- _Excerpted passage_:
[start]

Precisely at 3 o’clock one afternoon last week, unseen hands pulled aside a pair of raspberry silk curtains in the Elysee Palace’s jampacked Salle des Fêtes and, as if propelled by clockwork, a looming, cigar-shaped figure appeared in the royal box overlooking the room. For the fourth time in the two years since he took power in France, Charles de Gaulle had summoned the press to hear him expound his policies and plans.

De Gaulle’s prose seemed as ringing as ever as he began with a proclamation of national self-confidence: “Agitation, spreading throughout the world and tremulously reflected by all the media of information, has become the characteristic of our age. But however resounding these commotions may be, obviously they could not succeed in upsetting or intimidating France. We are today solid enough, balanced enough, sure enough of ourselves not to be impressed either by logomachy* or gesticulations … On each of the great questions we have set our course and we will keep on firmly in that direction.” But as the 800 newsmen present began to press him for specific statements on the great questions, De Gaulle’s Olympian certitude deserted him. For the firsf time since he took power, his voice showed signs of an old man’s hoarseness. He was by turns belligerent, defiant, sarcastic, and sometimes even seemed to be almost pleading.

When the Knife Speaks . . . Obviously most embarrassing to De Gaulle was the unstanched hemorrhage of the Algerian war, which he clearly feared would produce a jolting diplomatic defeat for France in the U.N. General Assembly session beginning next week. In the last General Assembly a resolution condemning French policy in Algeria failed by only one vote of winning the necessary two-thirds majority. This year, with the U.N. to be enlarged by 15 new African members, the chances that a similar resolution will pass are vastly increased.

[end]

- _Given records_:
[start]

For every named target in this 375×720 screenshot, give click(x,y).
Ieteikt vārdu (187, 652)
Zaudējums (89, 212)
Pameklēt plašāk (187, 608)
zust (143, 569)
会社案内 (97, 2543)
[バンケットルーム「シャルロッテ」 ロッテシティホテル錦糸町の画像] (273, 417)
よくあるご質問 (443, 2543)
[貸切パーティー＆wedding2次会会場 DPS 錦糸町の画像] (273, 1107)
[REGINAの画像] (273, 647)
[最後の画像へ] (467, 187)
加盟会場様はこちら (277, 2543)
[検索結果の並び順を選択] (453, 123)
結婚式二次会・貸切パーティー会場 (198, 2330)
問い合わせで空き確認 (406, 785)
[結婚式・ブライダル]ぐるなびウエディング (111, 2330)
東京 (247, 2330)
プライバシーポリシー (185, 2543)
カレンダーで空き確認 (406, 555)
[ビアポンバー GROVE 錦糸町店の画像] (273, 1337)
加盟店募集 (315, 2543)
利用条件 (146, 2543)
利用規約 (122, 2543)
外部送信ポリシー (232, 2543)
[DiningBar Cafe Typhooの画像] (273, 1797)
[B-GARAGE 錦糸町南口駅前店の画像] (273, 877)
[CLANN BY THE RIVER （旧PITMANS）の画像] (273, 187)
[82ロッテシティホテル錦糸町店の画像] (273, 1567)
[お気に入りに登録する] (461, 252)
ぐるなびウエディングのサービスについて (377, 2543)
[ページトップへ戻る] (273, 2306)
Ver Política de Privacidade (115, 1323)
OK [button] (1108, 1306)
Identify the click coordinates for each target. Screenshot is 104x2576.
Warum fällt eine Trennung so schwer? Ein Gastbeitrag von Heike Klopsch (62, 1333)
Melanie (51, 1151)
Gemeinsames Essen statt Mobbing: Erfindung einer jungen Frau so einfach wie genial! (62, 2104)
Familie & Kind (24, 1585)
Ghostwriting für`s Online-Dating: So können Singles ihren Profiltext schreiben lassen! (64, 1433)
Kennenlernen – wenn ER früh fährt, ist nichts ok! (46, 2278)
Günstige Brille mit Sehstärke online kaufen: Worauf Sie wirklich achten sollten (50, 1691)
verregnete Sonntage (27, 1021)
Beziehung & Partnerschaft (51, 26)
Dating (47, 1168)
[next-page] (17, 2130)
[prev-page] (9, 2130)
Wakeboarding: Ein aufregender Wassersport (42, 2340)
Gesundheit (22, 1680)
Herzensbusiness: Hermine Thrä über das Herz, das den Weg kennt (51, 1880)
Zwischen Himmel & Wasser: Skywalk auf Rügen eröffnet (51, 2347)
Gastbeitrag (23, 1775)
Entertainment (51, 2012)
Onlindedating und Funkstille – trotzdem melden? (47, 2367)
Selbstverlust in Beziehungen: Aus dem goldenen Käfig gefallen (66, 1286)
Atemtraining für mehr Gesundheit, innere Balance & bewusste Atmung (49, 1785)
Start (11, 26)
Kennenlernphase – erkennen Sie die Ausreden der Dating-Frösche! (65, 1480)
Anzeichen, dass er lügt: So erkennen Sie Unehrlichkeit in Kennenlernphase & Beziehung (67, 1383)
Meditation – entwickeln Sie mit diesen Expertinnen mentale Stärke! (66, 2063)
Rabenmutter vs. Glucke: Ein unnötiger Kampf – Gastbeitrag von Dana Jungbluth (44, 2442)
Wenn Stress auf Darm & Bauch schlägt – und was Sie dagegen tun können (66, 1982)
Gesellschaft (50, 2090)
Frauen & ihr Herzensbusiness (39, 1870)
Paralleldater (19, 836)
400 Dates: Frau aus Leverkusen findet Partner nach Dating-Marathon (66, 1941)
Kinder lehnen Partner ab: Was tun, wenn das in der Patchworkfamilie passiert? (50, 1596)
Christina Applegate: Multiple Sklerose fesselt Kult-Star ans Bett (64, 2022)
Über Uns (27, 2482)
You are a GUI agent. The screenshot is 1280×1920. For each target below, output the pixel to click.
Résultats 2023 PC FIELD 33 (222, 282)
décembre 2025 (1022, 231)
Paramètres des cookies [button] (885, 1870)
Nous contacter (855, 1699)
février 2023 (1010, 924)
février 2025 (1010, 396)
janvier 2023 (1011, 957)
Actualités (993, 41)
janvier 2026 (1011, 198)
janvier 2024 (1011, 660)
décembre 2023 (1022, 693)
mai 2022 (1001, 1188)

[end]

- _Written exercise 1_: Rewrite the part of the De Gaulle press conference passage between "Precisely at 3" and "policies and plans.", inclusive, putting "crimson" in place of "raspberry".
- _Written exercise 2_: Present the records from their start through the line containing "結婚式二次会・貸切パーティー会場 (198, 2330)", inclusive, as a JSON list of strings with one string per line and no blank lines.
The passage and the records come from unrelated sources.

- _Output 1_:
Precisely at 3 o’clock one afternoon last week, unseen hands pulled aside a pair of crimson silk curtains in the Elysee Palace’s jampacked Salle des Fêtes and, as if propelled by clockwork, a looming, cigar-shaped figure appeared in the royal box overlooking the room. For the fourth time in the two years since he took power in France, Charles de Gaulle had summoned the press to hear him expound his policies and plans.

- _Output 2_:
[
  "For every named target in this 375×720 screenshot, give click(x,y).",
  "Ieteikt vārdu (187, 652)",
  "Zaudējums (89, 212)",
  "Pameklēt plašāk (187, 608)",
  "zust (143, 569)",
  "会社案内 (97, 2543)",
  "[バンケットルーム「シャルロッテ」 ロッテシティホテル錦糸町の画像] (273, 417)",
  "よくあるご質問 (443, 2543)",
  "[貸切パーティー＆wedding2次会会場 DPS 錦糸町の画像] (273, 1107)",
  "[REGINAの画像] (273, 647)",
  "[最後の画像へ] (467, 187)",
  "加盟会場様はこちら (277, 2543)",
  "[検索結果の並び順を選択] (453, 123)",
  "結婚式二次会・貸切パーティー会場 (198, 2330)"
]